Geçmişin bu koşullarına bağlı kalırsak, büyümek, zorluklarla yüzleşmek, mutlu olmak için yaşam kalitesine sahip olmak çok zor olacaktır.. Her insan kendine özgüdür ve deneyimlerini özümsemek ve onları yenmek için kullanmak için farklı bir yol kullanır. veya onlarla giyinmek ve hatıraların bizi boğduğu beynin o bodrumunda mahsur kalmak.

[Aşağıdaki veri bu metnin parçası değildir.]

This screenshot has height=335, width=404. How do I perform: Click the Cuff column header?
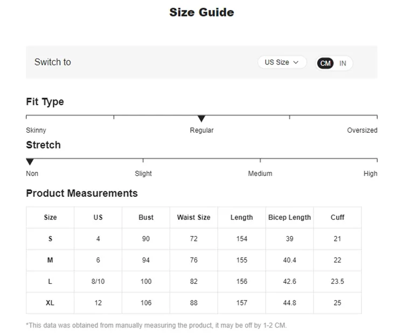337,217
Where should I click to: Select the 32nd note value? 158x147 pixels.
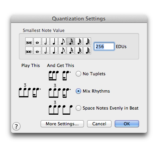79,41
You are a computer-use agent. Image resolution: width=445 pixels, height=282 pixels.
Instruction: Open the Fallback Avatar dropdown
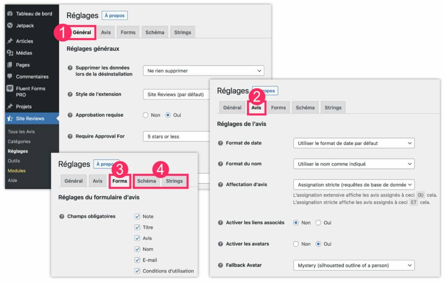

Travmaları üstlenmek, üstesinden gelmek, kendimize olan saygımızı ve mizah duygusuyla yaşama ve kendimize olan saygımızı daha da arttıracak yeni bağımsızlıkları uyandırma gücü veriyor..İster inanın ister inanmayın, hepimiz olumsuz durumlarla başa çıkmamıza yardımcı olan kendi kendini düzenleyen bir mekanizma ile doğarız. Kendi kaynaklarınızı arayın, öğrenmek ve kazanmak için kendinizi arayın.